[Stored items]
▼

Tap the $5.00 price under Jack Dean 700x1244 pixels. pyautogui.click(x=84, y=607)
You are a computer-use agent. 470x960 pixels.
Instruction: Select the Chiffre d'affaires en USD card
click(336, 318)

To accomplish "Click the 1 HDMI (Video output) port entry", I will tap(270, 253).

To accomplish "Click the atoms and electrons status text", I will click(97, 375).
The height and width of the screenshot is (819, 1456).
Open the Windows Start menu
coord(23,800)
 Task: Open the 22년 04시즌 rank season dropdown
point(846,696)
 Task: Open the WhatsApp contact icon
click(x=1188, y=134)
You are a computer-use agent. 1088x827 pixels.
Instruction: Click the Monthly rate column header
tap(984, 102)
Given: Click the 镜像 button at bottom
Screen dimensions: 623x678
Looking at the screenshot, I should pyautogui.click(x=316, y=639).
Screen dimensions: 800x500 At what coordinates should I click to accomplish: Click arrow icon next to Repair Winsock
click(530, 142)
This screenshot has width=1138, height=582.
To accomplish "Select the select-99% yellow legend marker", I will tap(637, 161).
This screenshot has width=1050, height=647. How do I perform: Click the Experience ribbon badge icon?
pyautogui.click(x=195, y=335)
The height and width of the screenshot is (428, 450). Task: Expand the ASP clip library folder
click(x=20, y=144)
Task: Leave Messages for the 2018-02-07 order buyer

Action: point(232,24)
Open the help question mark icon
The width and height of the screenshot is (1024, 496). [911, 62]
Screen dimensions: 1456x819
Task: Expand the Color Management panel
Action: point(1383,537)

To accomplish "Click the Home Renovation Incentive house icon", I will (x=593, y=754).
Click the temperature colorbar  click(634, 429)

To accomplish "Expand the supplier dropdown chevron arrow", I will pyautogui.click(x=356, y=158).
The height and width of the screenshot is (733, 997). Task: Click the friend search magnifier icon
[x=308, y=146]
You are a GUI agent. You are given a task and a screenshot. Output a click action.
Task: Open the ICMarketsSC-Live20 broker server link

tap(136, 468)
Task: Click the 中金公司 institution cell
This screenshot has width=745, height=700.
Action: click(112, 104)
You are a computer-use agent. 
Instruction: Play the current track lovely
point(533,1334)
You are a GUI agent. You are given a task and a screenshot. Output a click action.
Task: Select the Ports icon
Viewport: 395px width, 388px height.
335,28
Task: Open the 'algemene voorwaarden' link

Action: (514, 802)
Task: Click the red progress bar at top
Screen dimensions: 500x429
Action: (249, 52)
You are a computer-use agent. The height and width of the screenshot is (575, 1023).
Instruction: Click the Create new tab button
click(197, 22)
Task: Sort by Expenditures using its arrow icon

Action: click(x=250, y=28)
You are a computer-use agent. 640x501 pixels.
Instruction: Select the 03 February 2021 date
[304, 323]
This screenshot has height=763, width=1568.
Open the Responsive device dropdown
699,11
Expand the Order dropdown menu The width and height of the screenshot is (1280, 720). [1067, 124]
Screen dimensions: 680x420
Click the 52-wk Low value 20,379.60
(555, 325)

▲

● TASK GOAL: Please give the number of lines with "computer" in the entries above, and write no other text.

● SOLVED PROBLEM: 5